Making Something Old Look New Again

My friend Joann brought this wall hanging to church yesterday and asked if I had something to get the stains out. I offered to bring it home to see what I could do. I wish I had taken a “before” picture, but I wasn’t terribly optimistic. It was badly stained. To my surprise, an hour-long soak in some OxiClean got out all but a few stubborn spots. It looks much better:

JoannWallhanging.jpg

I’ll give it back to her at sewing on Thursday. I am not a textile conservationist. Sometimes I just get lucky.

I’ll have to ask Joann, too, if this was a family heirloom or what the provenance was. The appliqué is so delicately stitched.

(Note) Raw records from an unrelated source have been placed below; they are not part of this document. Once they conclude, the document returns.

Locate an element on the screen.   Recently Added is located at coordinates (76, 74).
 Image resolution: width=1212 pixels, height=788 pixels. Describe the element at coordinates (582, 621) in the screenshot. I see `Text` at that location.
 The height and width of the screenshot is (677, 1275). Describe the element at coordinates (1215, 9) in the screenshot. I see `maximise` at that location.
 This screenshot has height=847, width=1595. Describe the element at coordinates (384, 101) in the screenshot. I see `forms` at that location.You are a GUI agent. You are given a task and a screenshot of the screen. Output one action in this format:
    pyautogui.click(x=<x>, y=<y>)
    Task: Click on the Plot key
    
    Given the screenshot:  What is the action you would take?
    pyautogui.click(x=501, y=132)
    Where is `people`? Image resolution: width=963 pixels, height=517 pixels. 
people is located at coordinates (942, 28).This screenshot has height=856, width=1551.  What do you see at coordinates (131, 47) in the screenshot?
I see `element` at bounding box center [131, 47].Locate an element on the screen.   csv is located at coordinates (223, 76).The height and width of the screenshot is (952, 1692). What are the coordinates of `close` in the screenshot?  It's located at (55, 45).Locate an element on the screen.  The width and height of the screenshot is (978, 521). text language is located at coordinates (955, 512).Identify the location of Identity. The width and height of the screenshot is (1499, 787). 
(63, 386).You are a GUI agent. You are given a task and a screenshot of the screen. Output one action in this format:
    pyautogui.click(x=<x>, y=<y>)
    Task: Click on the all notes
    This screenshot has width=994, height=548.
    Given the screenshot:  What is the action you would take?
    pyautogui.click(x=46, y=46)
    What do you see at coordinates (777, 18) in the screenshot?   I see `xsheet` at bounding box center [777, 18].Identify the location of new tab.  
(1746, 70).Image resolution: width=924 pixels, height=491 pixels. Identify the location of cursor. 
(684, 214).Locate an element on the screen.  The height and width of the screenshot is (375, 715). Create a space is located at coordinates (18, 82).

We said goodbye to Margaret after church yesterday. She heads back home this week. We may have a few new faces at quilting this week—my friend Susan is now retired and will be able to come. Margaret’s niece, Barb, who has been teaching in Europe for many years (most recently in Slovakia), also just retired and moved back to Kalispell. And Barb has a niece who was in elementary school with my girls and has expressed an interest in joining us, which means I won’t be the youngest one at quilting anymore.

I’m almost done with the comforter top. At the rate we’re picking up new people at sewing, though, I may have to make a few more. I could always bring a machine with me and sew while others quilt and tie. Joann, who is in charge of our prayer shawl ministry at church, noted that we’ve given away quite a few recently and our stock is low. I have one that is almost done and I’d like to finish it and start another one.

******************************************************

I realized this morning that my current to-do list is all over the map in terms of tasks:

  • Gardening

  • Processing produce and cooking

  • BSKD website/social media

  • Sewing/knitting

  • Grading apron patterns and a backlog of design ideas

My days are not like they were when I was transcribing; back then, I could get up in the morning and count on eight straight hours of a specific kind of work. Now I’ve got to figure out what tasks I want to do when and which part of my brain is going to get the exercise. Sometimes produce leaps to the top of the list because it won’t wait. I can only do website work for about two hours before I get cross-eyed. I have to be careful about timing the pattern grading work, because once I start, I could go for hours without coming up for air. (And someone still needs to be fed regularly.) Canning is a study in multi-tasking, or as the husband refers to it, “Doing many things badly at the same time.” (I am a wicked multi-tasker so that doesn’t really apply to me.) Sewing and knitting—once everything is cut and ready to go—is rather mundane and mechanical.

The schedule is ever changing, which has its good and bad points. I’m never bored, but sometimes I feel like I am jumping around too much trying to give attention to all these different tasks.

Regarding the website: I have about a dozen patterns, all the books, and half the back issues of Twists and Turns listed for sale. I want to get the other half of the back issues done (20 more individual issues and five compilations) and add half a dozen additional patterns, and then I am going to make the new site live. I don’t want to wait until everything has been added because it might be December before that happens. September and October are going to get crazy quickly.

******************************************************

DD#1 asked me last week if I would make her a new bugout bag. She thinks the one she had was stolen from her car because it has gone missing. DD#2 needs one, too. I constantly hammer on the topic of being prepared for emergencies, especially as both of them are living in an earthquake zone. It was a good excuse to get my bugout bag out of the car and go through and update it, too. These bags are nothing fancy, just sturdy backpacks filled with a variety of items one might need if one were stranded for a couple of days. I have a separate bag that I keep in the car which holds my knitting, because being stranded somewhere for a couple of days with nothing to occupy my hands definitely fits my definition of “emergency.”

Speaking of bugging out, I am itching for a road trip. I hesitate to leave for very long, though, because the weather has turned hot and dry and windy. It’s been a relatively quiet fire season so far but there is no reason to believe it is going to stay that way. I may still try to get down to Missoula for the day. I’d really like to visit The Confident Stitch and see what they have available.